[WHAT YOU WILL DO] Below are entries; output exactly the lines from the one with "The width and height of the screenshot is (728, 546)." to the one with "Task: Click the Info tab icon", both included, and nothing else.

Items from a dataset:
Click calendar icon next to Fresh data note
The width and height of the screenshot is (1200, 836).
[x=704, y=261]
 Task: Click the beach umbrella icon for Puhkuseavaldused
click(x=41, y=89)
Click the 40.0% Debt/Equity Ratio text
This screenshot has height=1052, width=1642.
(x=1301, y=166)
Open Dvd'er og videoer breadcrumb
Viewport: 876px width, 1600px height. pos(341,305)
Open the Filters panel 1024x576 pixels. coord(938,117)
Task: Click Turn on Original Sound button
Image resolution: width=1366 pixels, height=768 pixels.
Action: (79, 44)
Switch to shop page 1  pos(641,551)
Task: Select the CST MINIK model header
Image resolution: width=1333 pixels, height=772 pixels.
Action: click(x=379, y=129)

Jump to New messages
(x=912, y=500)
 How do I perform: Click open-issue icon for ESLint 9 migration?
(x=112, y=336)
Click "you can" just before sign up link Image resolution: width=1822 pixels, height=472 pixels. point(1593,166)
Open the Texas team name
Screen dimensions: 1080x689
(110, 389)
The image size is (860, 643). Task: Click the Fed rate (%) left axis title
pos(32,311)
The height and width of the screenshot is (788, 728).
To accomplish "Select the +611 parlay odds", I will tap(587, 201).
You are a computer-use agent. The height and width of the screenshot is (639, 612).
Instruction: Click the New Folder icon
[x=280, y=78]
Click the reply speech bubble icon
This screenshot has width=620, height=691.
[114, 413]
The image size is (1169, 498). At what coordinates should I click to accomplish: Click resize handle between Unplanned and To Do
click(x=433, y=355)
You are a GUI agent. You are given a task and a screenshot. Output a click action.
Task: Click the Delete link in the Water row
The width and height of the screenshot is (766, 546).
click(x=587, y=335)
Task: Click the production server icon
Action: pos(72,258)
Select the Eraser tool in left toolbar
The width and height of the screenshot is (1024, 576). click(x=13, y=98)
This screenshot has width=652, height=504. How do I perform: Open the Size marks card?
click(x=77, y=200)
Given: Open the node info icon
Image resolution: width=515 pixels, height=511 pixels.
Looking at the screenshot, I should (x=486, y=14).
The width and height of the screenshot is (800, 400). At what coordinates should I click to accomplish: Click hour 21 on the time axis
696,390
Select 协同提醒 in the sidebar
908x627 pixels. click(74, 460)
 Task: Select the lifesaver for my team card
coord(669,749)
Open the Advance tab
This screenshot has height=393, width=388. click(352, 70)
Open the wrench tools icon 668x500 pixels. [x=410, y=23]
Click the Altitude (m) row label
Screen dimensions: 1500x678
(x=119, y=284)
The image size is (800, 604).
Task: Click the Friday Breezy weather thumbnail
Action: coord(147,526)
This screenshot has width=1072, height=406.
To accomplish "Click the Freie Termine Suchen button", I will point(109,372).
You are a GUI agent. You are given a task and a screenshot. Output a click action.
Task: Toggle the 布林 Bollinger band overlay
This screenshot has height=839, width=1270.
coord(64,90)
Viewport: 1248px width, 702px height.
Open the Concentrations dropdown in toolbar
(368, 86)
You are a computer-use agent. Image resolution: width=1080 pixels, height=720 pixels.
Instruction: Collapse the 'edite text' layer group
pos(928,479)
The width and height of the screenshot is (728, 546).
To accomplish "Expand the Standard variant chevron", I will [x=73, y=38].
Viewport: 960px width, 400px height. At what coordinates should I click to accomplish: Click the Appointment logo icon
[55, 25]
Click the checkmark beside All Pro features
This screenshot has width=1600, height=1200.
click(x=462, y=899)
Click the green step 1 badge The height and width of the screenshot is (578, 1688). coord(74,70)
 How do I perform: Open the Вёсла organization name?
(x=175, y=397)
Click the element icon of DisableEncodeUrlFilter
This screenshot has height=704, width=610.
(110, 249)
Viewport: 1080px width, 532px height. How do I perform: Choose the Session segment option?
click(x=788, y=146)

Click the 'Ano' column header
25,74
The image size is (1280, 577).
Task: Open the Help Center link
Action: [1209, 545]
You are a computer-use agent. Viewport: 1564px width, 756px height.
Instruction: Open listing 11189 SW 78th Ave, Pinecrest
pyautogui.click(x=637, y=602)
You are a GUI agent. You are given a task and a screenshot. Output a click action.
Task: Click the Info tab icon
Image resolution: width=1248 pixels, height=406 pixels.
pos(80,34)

[ANSWER BELOW]
The width and height of the screenshot is (728, 546).
To accomplish "Expand the Standard variant chevron", I will [x=73, y=38].
Viewport: 960px width, 400px height. At what coordinates should I click to accomplish: Click the Appointment logo icon
[55, 25]
Click the checkmark beside All Pro features
This screenshot has width=1600, height=1200.
click(x=462, y=899)
Click the green step 1 badge The height and width of the screenshot is (578, 1688). coord(74,70)
 How do I perform: Open the Вёсла organization name?
(x=175, y=397)
Click the element icon of DisableEncodeUrlFilter
This screenshot has height=704, width=610.
(110, 249)
Viewport: 1080px width, 532px height. How do I perform: Choose the Session segment option?
click(x=788, y=146)

Click the 'Ano' column header
25,74
The image size is (1280, 577).
Task: Open the Help Center link
Action: [1209, 545]
You are a computer-use agent. Viewport: 1564px width, 756px height.
Instruction: Open listing 11189 SW 78th Ave, Pinecrest
pyautogui.click(x=637, y=602)
You are a GUI agent. You are given a task and a screenshot. Output a click action.
Task: Click the Info tab icon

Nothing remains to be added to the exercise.